If the characteristic impedance of the transmission line exceeds 45Ω, the insertion loss at the time of reception is not so different from the conventional one. If the characteristic impedance is less than 30Ω, the effect of reducing the insertion loss is large, but the pattern width is too wide. However, the demand for miniaturization cannot be met.

[0012]

DESCRIPTION OF THE PREFERRED EMBODIMENTS A high-frequency switch module using a transmission line according to the present invention will be described with reference to the drawings. FIG. 1 shows an equivalent circuit when applied to a single band, and FIG. 2 shows an equivalent circuit when applied to a dual band.

FIG. 1 shows a circuit of a high-frequency switch module used in a single-band portable telephone according to an embodiment of the present invention. This switch circuit uses two diodes DP1 and DP2 as switching elements, and
With two transmission lines LP1 and LP2 and a diode DP1
Has an anode connected to the antenna terminal ANT side, a cathode connected to the transmission circuit TX side, and a transmission line LP1 connected to the ground connected to the cathode side. Then, a transmission line LP2 is connected between the antenna side and the receiving circuit RX, a diode DP2 having a cathode connected to the receiving circuit RX side is connected, and a capacitor CP6 is connected between the anode of the diode DP2 and the ground. Connected, between which an inductor is connected and connected to the control circuit VC2. The transmission line LP2 is a strip line or a microstrip line formed on a multilayer substrate formed by laminating a plurality of dielectric layers,
By making the width wider, its characteristic impedance is reduced to 3
0 to 45Ω.

Further, a filter circuit is arranged between the antenna and the connection point between the diode DP1 and the transmission line LP2. In the present embodiment, the filter circuit is a low-pass filter including the transmission line LF11 and the capacitors CF11 and CF12 so as to suppress harmonic components from the transmission circuit TX. Here, the configuration is such that the impedance of the filter circuit as viewed from the connection point is substantially equal to the characteristic impedance of the transmission line. As a result, the loss due to the mismatch between the filter circuit and the switch circuit can be reduced, and the antenna terminal ANT and the receiving system RX can be connected with low resistance.

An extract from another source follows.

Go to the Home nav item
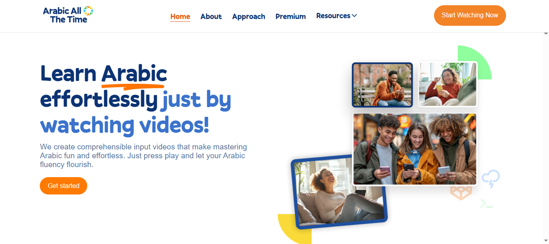The height and width of the screenshot is (244, 549). pyautogui.click(x=180, y=17)
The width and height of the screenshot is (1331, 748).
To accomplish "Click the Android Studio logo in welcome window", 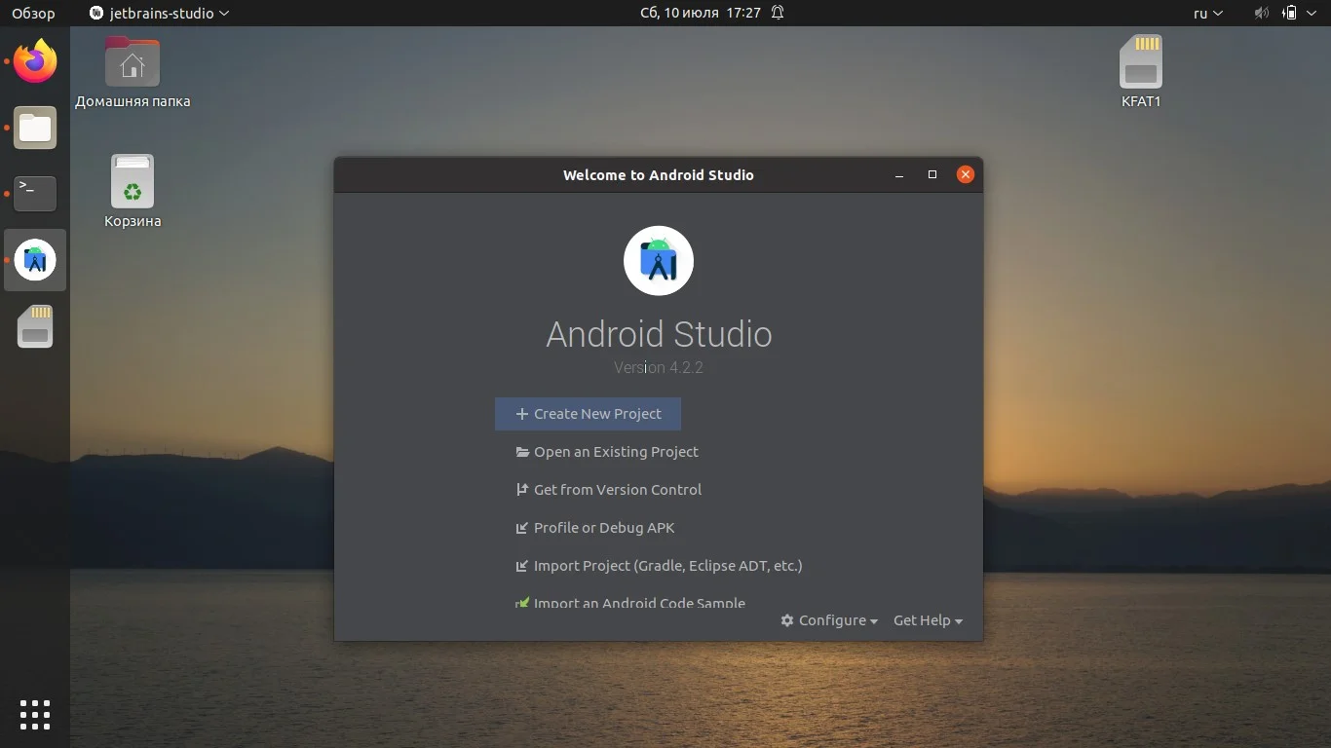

[0015] Usually, a lot-shaped or wire-shaped antenna is mounted outside the high-frequency switch module and connected to the antenna terminal ANT of the high-frequency switch module. A high-frequency switch module that further incorporates and incorporates is also conceivable. Although the present invention exemplifies a case where an antenna is externally mounted as an embodiment, the present invention can also be applied to a composite module including an antenna.

FIG. 2 shows another embodiment of the high-frequency switch module. In this embodiment, a first transmitting / receiving system (EGSM900) and a second transmitting / receiving system (GSM1
800) is a high-frequency switch module that handles
A first switch circuit for switching between a transmission signal and a reception signal of a transmission / reception system (EGSM900), a first low-pass filter circuit connected to a transmission line of the first switch circuit,
A second switch circuit for switching between a transmission signal and a reception signal of the second transmission / reception system (GSM1800), a second low-pass filter circuit connected to the transmission line of the second switch circuit, the first transmission / reception system and the second It is composed of a demultiplexing circuit composed of two filter circuits for demultiplexing a transmission / reception system.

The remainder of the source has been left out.